Tratto da: "Dio non è onnipotente", Intervista di Bertrand Révillon a Paul Ricoeur pubblicata sulla rivista francese "Panorama" 340 (1999), p. 26-30
In: "Paul Ricoeur: la logica di Gesù. Testi scelti a cura di Enzo Bianchi", Edizioni Qiqajon, Comunità di Bose, Magnano (BI), 2009, p. 135-154

Guida alla lettura

Dio non può intervenire arbitrariamente nella storia per evitarci il male e la sofferenza, può solo aiutarci ad attraversarli senza perderci nell’abisso della disperazione. Non è dunque un Dio onnipotente, se a questo termine diamo il significato politico del sovrano che può ottenere tutto ciò che vuole. La sua onnipotenza, per così dire, si limita alla sfera dell’amore, un amore che non ha potuto salvare neppure Cristo dalla morte, ma che – attraverso la resurrezione – ha dimostrato che la morte non ha l’ultima parola sulla vita.

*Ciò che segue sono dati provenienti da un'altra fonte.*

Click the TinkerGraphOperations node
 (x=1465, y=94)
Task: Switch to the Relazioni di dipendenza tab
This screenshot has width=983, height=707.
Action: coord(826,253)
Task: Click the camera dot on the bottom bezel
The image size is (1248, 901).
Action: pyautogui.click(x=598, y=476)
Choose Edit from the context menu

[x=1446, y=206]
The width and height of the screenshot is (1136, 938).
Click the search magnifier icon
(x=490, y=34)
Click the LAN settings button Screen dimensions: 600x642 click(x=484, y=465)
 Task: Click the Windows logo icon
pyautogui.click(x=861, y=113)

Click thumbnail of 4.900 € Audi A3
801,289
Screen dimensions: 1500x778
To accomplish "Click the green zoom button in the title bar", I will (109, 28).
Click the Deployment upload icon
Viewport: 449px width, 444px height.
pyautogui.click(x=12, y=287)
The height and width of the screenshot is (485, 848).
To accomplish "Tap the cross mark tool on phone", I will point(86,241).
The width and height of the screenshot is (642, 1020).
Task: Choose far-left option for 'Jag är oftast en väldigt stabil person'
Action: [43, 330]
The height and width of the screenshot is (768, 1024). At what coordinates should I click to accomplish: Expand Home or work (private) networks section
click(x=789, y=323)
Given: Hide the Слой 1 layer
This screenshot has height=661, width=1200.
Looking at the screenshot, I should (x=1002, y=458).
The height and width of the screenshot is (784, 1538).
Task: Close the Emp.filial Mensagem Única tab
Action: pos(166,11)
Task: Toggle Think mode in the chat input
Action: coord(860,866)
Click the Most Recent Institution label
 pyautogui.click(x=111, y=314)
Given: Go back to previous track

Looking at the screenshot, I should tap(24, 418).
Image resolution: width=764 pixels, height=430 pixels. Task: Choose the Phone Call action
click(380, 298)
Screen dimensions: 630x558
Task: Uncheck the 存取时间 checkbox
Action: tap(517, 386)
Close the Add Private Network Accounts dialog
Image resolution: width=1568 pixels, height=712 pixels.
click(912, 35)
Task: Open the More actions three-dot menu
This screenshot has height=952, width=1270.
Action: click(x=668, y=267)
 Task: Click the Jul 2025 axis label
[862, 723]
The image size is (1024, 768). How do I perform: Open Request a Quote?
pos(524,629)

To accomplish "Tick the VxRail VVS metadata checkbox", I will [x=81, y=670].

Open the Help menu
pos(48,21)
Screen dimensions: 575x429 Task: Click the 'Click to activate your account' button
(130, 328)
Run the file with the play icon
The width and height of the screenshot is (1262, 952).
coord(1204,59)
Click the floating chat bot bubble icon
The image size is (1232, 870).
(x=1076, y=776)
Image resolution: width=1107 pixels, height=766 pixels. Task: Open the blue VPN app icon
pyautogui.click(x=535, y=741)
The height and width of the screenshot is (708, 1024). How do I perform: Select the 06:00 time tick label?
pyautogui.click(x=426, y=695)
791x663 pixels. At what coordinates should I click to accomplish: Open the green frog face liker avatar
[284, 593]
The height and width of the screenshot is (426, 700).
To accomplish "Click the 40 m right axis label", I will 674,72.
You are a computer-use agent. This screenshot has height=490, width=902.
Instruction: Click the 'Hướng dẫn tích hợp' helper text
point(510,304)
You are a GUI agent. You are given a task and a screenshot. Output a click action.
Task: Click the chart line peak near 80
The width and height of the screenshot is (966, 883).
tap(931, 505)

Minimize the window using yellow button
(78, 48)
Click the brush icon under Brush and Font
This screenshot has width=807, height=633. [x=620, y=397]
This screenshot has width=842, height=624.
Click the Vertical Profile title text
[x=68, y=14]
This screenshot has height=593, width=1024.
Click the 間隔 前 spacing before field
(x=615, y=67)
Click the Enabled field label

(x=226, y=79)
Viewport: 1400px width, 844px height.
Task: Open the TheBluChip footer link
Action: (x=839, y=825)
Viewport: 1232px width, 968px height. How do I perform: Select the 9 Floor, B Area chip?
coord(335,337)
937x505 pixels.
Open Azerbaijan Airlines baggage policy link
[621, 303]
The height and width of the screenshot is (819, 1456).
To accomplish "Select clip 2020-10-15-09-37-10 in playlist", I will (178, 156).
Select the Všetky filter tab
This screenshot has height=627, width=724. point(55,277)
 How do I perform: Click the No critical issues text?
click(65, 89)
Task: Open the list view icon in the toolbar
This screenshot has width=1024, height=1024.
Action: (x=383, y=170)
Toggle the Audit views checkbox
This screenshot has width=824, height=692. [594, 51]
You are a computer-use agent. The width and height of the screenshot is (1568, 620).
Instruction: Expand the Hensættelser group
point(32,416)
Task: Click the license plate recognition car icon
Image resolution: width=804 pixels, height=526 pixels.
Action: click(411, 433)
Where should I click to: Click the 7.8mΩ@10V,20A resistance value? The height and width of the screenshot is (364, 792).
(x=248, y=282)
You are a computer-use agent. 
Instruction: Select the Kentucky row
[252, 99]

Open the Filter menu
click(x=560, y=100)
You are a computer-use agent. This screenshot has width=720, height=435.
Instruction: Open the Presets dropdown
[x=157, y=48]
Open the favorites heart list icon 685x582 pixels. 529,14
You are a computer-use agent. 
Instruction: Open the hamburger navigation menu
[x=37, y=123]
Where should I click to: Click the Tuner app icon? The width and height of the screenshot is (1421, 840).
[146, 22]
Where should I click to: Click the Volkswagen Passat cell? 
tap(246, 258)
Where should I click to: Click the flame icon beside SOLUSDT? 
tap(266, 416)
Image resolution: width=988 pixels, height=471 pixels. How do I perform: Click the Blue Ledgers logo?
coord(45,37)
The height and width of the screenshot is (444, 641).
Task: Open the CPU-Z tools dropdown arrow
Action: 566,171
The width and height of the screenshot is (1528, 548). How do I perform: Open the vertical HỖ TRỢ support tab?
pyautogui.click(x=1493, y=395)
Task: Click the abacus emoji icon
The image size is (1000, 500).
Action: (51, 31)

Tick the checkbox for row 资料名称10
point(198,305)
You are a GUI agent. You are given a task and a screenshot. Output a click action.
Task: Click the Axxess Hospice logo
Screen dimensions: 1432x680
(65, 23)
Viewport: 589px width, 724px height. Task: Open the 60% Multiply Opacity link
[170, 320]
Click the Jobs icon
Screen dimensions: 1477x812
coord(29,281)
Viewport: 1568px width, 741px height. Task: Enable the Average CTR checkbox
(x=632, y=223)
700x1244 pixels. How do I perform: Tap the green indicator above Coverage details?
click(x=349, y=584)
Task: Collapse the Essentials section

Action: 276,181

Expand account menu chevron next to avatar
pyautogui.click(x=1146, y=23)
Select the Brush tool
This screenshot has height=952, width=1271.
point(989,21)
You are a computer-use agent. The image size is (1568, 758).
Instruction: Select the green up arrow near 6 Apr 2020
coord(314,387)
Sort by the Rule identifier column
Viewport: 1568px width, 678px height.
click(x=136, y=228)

Questo, in sintesi, il messaggio originale e provocatorio di Paul Ricoeur, filosofo protestante tra i più colti e profondi del Ventesimo Secolo. La vicenda terrena di Gesù, prosegue Ricoeur, «arriva a cancellare definitivamente l’immagine di un Dio onnipotente» e, d’altra parte, in essa non si coglie «nulla che possa essere smentito dalla sofferenza dell’uomo». Il Dio dei cristiani, quindi, non cancella il dolore della vita, ma viene a condividerlo pur di non venir meno alle esigenze superiori dell’amore, e in questo modo ci insegna anche uno stile valido nelle nostre relazioni umane.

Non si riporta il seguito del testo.